The lab’s Foreign Assurance was approved Jan. 9, 2019, and is set to expire on Jan. 31, 2024, an NIH rep told the Daily Caller News Foundation — but did not confirm whether the lab is currently receiving direct or indirect taxpayer funding for research activities involving animals.
Anthony Bellotti, president of the nonpartisan watchdog group White Coat Waste Project, told DCNF that EcoHealth should be completely stripped of funding for backing “reckless gain-of-function animal experiments that may have led to the COVID-19 pandemic.”

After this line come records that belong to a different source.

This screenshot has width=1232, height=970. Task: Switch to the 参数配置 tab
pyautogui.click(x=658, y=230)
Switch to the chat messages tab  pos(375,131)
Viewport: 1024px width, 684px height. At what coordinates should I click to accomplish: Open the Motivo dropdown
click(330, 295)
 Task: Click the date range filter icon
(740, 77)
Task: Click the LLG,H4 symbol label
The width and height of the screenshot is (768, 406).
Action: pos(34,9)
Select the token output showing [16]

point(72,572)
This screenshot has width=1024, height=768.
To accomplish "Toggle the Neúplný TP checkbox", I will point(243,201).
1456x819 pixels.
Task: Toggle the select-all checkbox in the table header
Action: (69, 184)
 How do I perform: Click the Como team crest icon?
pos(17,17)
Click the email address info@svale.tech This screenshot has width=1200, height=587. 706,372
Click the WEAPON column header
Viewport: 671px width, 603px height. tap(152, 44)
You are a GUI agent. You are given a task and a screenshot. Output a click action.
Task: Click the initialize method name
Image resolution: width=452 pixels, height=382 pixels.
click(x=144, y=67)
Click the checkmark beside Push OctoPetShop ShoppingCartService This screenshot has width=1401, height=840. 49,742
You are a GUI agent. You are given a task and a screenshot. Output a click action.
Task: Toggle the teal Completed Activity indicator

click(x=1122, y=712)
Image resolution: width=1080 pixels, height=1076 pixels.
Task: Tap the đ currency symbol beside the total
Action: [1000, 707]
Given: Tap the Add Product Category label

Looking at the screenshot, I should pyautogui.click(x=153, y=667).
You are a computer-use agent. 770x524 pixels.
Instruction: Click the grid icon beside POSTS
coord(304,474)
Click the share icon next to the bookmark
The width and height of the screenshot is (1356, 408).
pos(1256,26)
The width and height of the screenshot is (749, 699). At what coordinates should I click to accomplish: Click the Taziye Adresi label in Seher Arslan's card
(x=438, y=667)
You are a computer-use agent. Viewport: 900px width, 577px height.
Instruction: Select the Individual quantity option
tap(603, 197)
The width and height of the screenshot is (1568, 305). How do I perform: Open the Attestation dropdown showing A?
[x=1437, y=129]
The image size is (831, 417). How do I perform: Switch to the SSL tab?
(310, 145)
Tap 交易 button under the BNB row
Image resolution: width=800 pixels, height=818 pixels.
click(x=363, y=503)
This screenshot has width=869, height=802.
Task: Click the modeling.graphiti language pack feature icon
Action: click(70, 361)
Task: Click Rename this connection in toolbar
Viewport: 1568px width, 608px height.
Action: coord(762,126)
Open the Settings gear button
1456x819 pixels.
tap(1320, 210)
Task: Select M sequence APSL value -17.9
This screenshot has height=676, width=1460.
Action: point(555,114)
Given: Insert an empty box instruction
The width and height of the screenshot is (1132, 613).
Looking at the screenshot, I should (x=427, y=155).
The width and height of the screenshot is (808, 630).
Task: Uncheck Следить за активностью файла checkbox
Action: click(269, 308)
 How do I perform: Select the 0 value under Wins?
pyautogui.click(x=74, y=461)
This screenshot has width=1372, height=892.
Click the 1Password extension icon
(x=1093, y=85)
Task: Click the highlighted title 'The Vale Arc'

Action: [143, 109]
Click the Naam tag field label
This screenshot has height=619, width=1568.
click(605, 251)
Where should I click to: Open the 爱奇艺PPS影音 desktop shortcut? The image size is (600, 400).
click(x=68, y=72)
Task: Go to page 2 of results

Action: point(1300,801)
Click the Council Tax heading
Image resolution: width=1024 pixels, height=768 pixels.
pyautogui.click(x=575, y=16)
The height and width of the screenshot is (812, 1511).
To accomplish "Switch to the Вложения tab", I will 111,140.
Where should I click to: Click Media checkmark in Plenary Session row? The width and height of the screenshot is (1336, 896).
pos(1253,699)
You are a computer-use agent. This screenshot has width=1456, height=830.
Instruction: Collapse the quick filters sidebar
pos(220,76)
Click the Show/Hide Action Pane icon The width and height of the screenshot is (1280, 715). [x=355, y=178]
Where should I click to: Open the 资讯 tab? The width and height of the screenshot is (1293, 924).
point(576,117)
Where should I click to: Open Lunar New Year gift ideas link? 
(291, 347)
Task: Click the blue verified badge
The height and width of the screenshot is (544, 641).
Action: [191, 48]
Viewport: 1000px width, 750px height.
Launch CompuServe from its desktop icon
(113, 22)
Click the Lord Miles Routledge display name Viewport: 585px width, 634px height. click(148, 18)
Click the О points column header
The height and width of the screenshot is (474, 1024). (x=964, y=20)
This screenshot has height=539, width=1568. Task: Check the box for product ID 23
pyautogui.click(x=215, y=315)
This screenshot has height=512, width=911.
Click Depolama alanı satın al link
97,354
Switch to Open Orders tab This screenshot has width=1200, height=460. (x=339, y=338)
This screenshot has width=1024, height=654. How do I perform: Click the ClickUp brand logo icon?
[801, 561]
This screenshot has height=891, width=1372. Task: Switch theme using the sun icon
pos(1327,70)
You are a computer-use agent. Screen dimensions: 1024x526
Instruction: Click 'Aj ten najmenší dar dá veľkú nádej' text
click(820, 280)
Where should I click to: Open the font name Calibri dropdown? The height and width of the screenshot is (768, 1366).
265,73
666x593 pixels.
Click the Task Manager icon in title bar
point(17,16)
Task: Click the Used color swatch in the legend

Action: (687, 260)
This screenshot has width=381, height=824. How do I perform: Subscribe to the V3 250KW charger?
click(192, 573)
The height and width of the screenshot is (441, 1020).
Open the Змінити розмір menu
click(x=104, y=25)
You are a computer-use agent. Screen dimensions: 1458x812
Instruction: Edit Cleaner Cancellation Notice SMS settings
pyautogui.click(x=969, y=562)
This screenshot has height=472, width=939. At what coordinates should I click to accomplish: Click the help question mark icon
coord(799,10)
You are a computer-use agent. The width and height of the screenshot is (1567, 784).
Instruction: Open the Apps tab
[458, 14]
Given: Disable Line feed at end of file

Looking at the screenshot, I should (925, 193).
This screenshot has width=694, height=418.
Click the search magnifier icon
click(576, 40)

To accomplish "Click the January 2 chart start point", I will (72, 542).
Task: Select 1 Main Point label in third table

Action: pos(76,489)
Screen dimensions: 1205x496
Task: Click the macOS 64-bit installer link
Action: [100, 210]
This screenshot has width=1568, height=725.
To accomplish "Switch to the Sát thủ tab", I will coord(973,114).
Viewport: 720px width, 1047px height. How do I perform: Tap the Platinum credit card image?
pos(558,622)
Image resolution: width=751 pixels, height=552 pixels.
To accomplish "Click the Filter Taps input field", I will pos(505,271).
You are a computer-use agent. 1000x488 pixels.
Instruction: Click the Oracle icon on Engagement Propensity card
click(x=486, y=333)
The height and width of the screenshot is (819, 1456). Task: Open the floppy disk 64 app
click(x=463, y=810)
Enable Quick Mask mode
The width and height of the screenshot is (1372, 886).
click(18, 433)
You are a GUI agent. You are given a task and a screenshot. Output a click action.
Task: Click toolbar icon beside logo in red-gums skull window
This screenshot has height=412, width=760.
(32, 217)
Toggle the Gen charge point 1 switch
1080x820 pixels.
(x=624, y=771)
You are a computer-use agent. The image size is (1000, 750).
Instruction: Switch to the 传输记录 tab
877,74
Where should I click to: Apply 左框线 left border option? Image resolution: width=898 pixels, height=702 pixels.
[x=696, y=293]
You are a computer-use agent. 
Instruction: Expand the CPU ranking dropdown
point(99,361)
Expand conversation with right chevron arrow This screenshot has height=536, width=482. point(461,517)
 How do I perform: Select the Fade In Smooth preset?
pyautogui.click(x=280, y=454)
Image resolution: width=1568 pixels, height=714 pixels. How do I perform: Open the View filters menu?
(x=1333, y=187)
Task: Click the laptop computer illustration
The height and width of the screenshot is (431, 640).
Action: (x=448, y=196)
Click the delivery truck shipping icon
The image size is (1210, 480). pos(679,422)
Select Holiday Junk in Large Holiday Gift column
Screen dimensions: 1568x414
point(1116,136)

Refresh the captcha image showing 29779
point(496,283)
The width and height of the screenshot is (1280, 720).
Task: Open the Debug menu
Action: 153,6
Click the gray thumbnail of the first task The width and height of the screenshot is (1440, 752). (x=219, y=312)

“We’re urging Congress and the White House to defund EcoHealth now and secure independent investigations into whether their treacherous gain-of-function animal experiments at the Wuhan Institute of Virology led to the COVID outbreak,” Bellotti said.
Earlier this month, WHO Director-General Tedros Adhanom Ghebreyesus insisted that scientists haven’t ruled out the possibility that COVID-19 was leaked from the lab despite previous declarations from a WHO-led team saying it was “extremely unlikely.”
“Some questions have been raised as to whether some hypotheses have been discarded,” Tedros said at a press conference in Geneva.